ACTIVITY -> Below are records; report the number of lines among them that include the word "will", and nothing further.

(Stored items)
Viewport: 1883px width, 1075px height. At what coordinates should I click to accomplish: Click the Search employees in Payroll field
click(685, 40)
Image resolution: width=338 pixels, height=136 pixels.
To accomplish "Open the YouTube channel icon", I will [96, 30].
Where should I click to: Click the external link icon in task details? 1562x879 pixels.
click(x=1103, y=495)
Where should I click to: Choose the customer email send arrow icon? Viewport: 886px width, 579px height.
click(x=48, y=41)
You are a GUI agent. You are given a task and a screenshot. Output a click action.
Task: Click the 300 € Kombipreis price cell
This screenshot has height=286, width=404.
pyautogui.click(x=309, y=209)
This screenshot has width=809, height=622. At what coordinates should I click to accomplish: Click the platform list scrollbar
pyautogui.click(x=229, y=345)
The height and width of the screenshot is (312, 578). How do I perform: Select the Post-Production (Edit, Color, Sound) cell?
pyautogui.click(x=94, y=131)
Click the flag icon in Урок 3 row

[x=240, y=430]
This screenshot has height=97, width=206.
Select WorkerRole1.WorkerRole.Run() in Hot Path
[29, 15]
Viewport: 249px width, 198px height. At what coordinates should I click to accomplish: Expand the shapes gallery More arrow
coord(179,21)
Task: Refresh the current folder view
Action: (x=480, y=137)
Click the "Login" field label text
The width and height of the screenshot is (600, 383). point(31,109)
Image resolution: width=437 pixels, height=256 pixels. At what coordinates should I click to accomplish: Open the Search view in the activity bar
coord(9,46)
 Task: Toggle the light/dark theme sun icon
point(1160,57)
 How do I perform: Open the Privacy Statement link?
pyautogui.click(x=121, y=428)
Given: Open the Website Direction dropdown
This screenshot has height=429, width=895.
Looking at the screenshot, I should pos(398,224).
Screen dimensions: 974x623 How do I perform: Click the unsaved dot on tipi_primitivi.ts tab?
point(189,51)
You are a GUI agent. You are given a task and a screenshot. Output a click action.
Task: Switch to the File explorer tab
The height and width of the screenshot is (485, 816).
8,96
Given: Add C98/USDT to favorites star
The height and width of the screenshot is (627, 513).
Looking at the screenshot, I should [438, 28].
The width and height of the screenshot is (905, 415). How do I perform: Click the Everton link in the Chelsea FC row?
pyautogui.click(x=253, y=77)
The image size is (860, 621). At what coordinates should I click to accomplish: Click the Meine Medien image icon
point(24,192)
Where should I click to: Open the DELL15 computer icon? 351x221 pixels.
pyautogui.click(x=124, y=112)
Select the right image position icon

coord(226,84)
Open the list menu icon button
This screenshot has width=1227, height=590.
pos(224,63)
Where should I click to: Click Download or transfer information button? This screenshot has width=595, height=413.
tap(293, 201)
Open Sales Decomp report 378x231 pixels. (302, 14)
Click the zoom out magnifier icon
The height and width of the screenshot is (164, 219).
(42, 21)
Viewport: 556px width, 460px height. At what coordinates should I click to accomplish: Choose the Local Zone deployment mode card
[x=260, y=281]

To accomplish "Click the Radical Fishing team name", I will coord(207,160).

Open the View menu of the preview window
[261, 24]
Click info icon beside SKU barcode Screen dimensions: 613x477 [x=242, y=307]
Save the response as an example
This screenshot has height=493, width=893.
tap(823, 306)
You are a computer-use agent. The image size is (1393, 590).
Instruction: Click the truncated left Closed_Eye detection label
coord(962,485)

SOLUTION BELOW -> 2